21.31.2 The INFORMATION_SCHEMA ndb_transid_mysql_connection_map Table

The ndb_transid_mysql_connection_map table provides a mapping between NDB transactions, NDB transaction coordinators, and MySQL Servers attached to an NDB Cluster as API nodes. This information is used when populating the server_operations and server_transactions tables of the ndbinfo NDB Cluster information database.

The ndb_transid_mysql_connection_map table has these columns:

  • mysql_connection_id

    The MySQL server connection ID.

  • node_id

    The transaction coordinator node ID.

  • ndb_transid

    The NDB transaction ID.

Notes

The mysql_connection_id value is the same as the connection or session ID shown in the output of SHOW PROCESSLIST.

There are no SHOW statements associated with this table.

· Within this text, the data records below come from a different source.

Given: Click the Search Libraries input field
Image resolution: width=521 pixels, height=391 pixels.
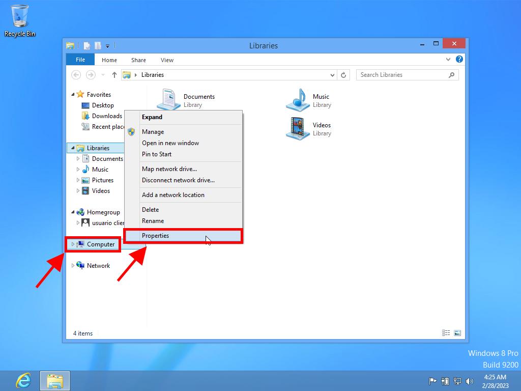Looking at the screenshot, I should click(402, 75).
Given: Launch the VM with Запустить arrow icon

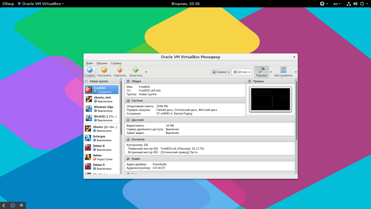Looking at the screenshot, I should (135, 70).
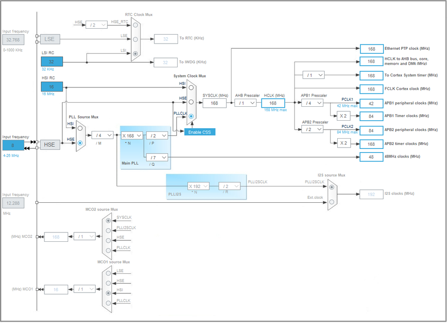Click the SYSCLK (MHz) value box
448x323 pixels.
tap(214, 103)
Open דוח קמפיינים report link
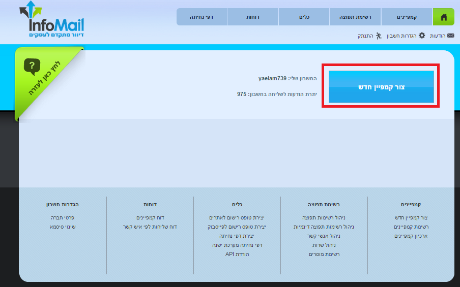This screenshot has width=460, height=287. coord(150,218)
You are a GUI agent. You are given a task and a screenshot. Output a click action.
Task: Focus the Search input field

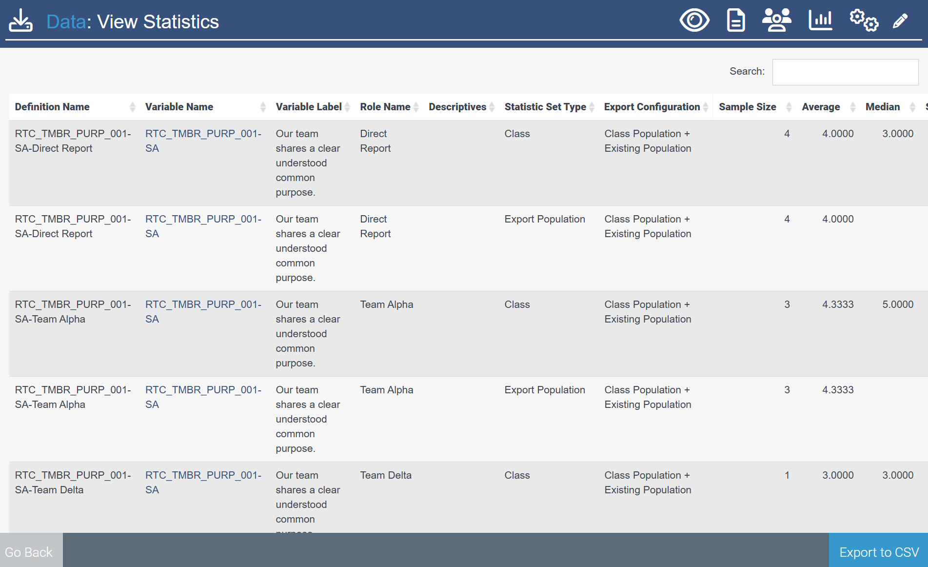845,72
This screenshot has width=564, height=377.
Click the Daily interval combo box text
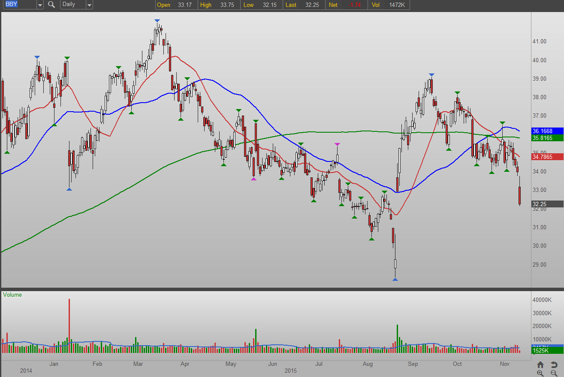point(72,5)
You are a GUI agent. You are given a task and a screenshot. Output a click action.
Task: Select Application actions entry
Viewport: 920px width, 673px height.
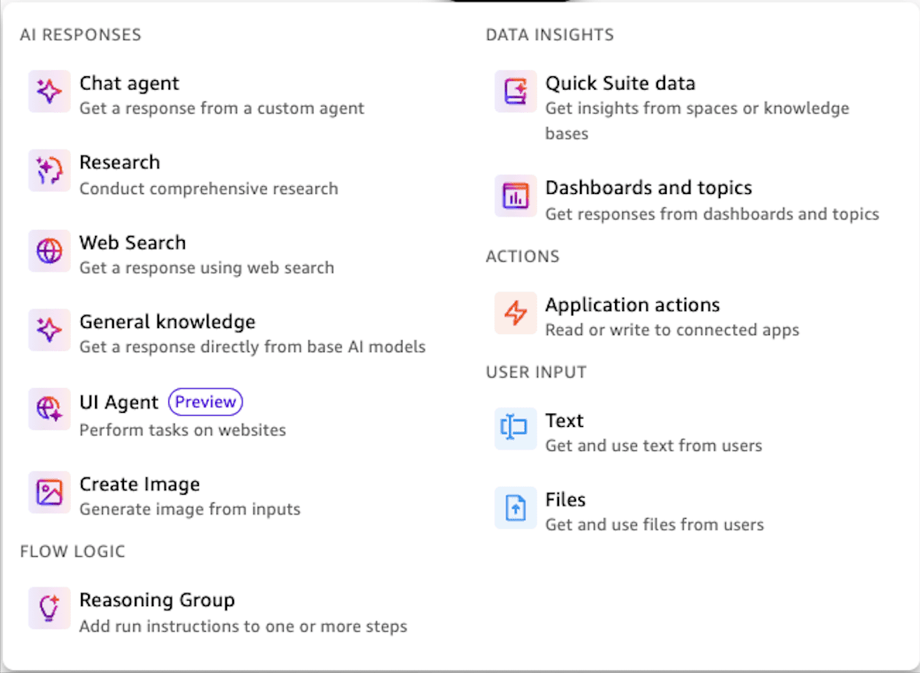coord(632,305)
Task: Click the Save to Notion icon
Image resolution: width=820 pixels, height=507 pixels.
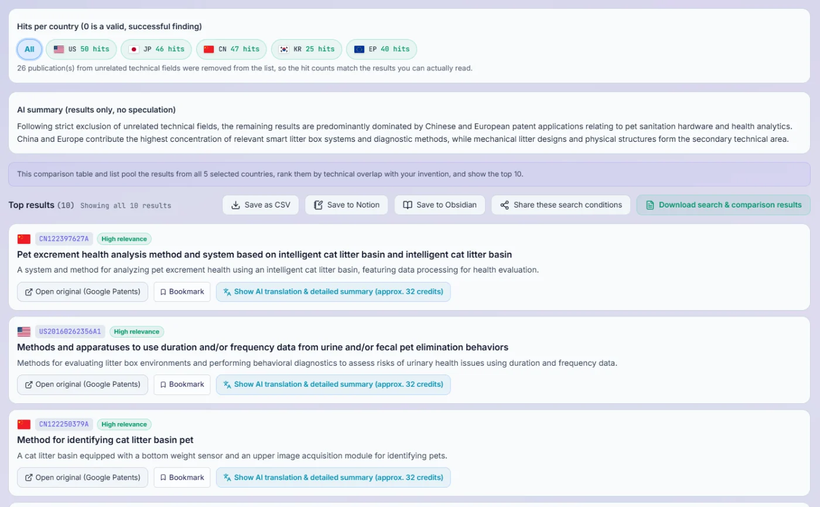Action: click(x=319, y=205)
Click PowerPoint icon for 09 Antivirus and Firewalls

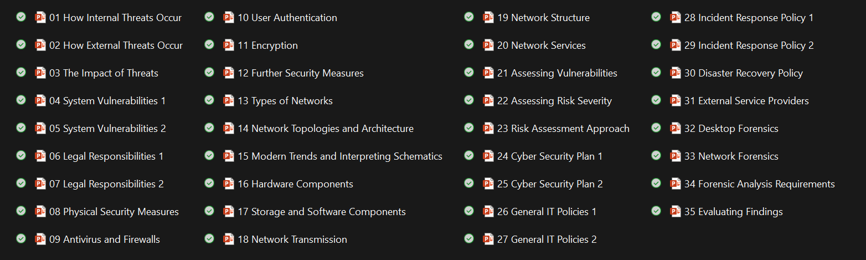click(40, 239)
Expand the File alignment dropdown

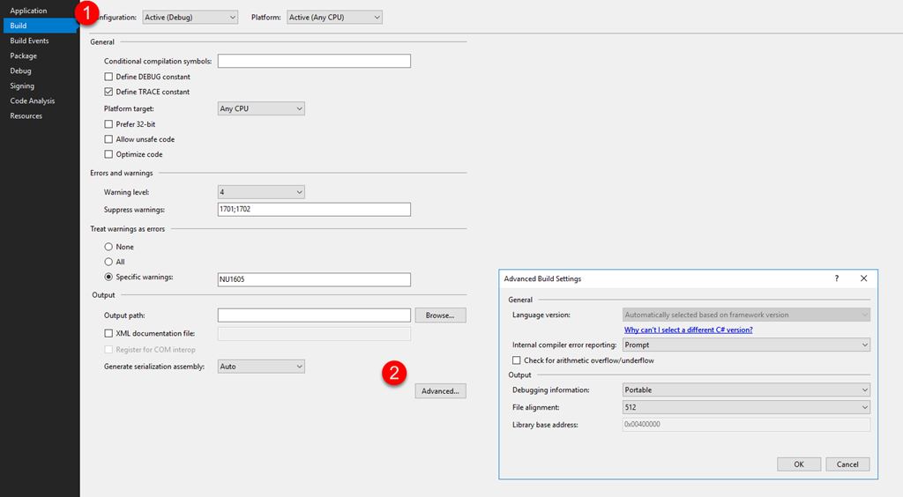coord(746,407)
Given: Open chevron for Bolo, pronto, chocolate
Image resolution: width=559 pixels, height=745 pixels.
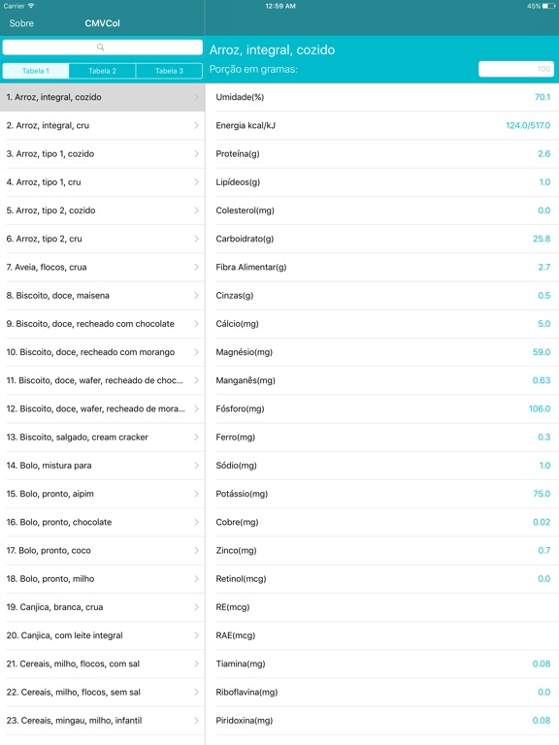Looking at the screenshot, I should (x=196, y=522).
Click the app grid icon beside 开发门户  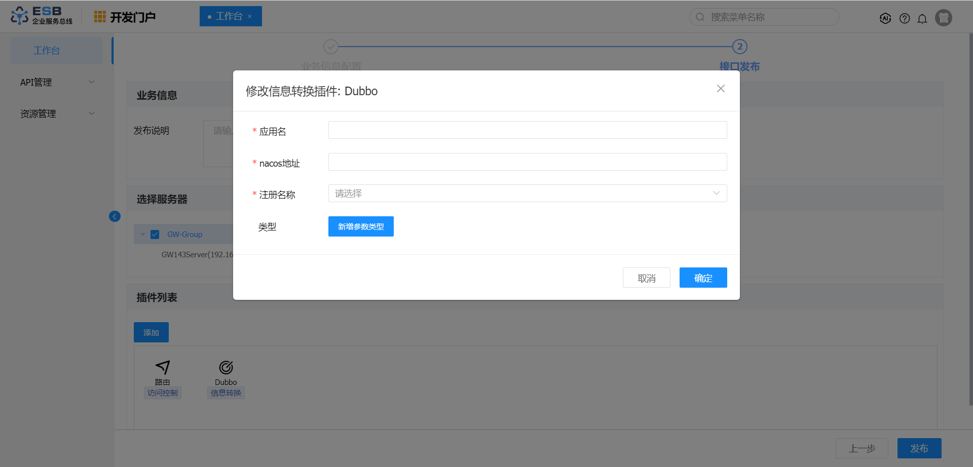(x=100, y=17)
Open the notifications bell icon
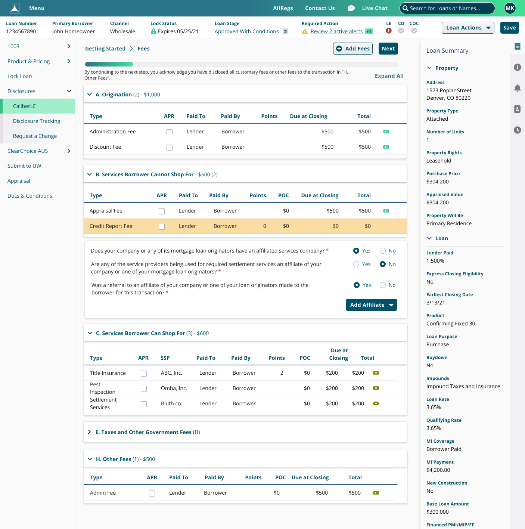The height and width of the screenshot is (529, 525). [517, 88]
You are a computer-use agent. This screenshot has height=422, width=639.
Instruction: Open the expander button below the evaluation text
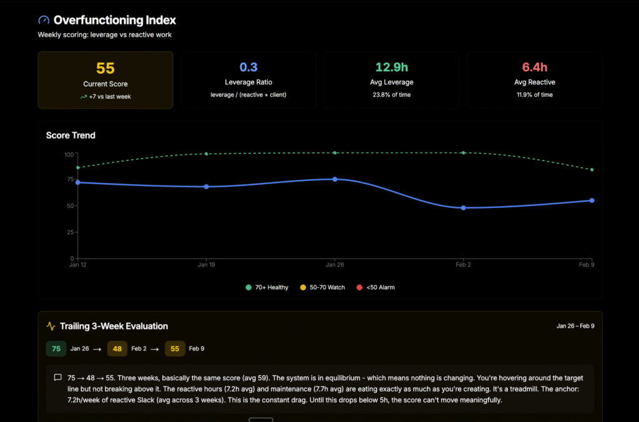[261, 420]
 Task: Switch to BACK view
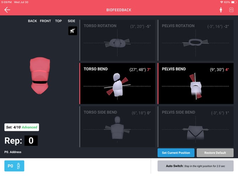(x=32, y=21)
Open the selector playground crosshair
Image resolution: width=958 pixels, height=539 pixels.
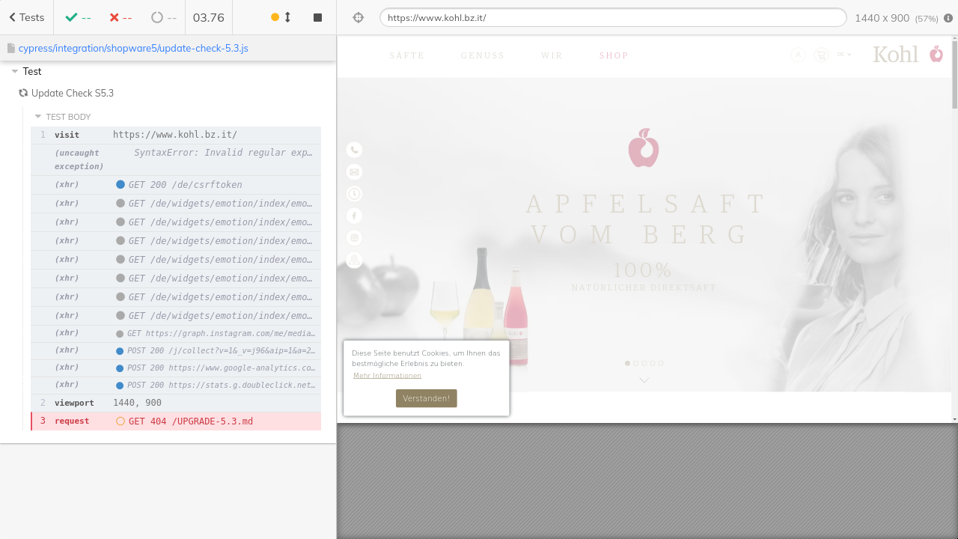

This is a nonstandard table, specific to NDB Cluster. It is implemented as an INFORMATION_SCHEMA plugin; you can verify that it is supported by checking the output of SHOW PLUGINS. If ndb_transid_mysql_connection_map support is enabled, the output from this statement includes a plugin having this name, of type INFORMATION SCHEMA, and having status ACTIVE, as shown here (using emphasized text):

mysql> SHOW PLUGINS;
+----------------------------------+--------+--------------------+---------+---------+
| Name                             | Status | Type               | Library | License |
+----------------------------------+--------+--------------------+---------+---------+
| binlog                           | ACTIVE | STORAGE ENGINE     | NULL    | GPL     |
| mysql_native_password            | ACTIVE | AUTHENTICATION     | NULL    | GPL     |
| mysql_old_password               | ACTIVE | AUTHENTICATION     | NULL    | GPL     |
| CSV                              | ACTIVE | STORAGE ENGINE     | NULL    | GPL     |
| MEMORY                           | ACTIVE | STORAGE ENGINE     | NULL    | GPL     |
| MRG_MYISAM                       | ACTIVE | STORAGE ENGINE     | NULL    | GPL     |
| MyISAM                           | ACTIVE | STORAGE ENGINE     | NULL    | GPL     |
| PERFORMANCE_SCHEMA               | ACTIVE | STORAGE ENGINE     | NULL    | GPL     |
| BLACKHOLE                        | ACTIVE | STORAGE ENGINE     | NULL    | GPL     |
| ARCHIVE                          | ACTIVE | STORAGE ENGINE     | NULL    | GPL     |
| ndbcluster                       | ACTIVE | STORAGE ENGINE     | NULL    | GPL     |
| ndbinfo                          | ACTIVE | STORAGE ENGINE     | NULL    | GPL     |
| ndb_transid_mysql_connection_map | ACTIVE | INFORMATION SCHEMA | NULL    | GPL     |
| InnoDB                           | ACTIVE | STORAGE ENGINE     | NULL    | GPL     |
| INNODB_TRX                       | ACTIVE | INFORMATION SCHEMA | NULL    | GPL     |
| INNODB_LOCKS                     | ACTIVE | INFORMATION SCHEMA | NULL    | GPL     |
| INNODB_LOCK_WAITS                | ACTIVE | INFORMATION SCHEMA | NULL    | GPL     |
| INNODB_CMP                       | ACTIVE | INFORMATION SCHEMA | NULL    | GPL     |
| INNODB_CMP_RESET                 | ACTIVE | INFORMATION SCHEMA | NULL    | GPL     |
| INNODB_CMPMEM                    | ACTIVE | INFORMATION SCHEMA | NULL    | GPL     |
| INNODB_CMPMEM_RESET              | ACTIVE | INFORMATION SCHEMA | NULL    | GPL     |
| partition                        | ACTIVE | STORAGE ENGINE     | NULL    | GPL     |
+----------------------------------+--------+--------------------+---------+---------+
22 rows in set (0.00 sec)

The plugin is enabled by default. You can disable it (or force the server not to run unless the plugin starts) by starting the server with the --ndb-transid-mysql-connection-map option. If the plugin is disabled, the status is shown by SHOW PLUGINS as DISABLED. The plugin cannot be enabled or disabled at runtime.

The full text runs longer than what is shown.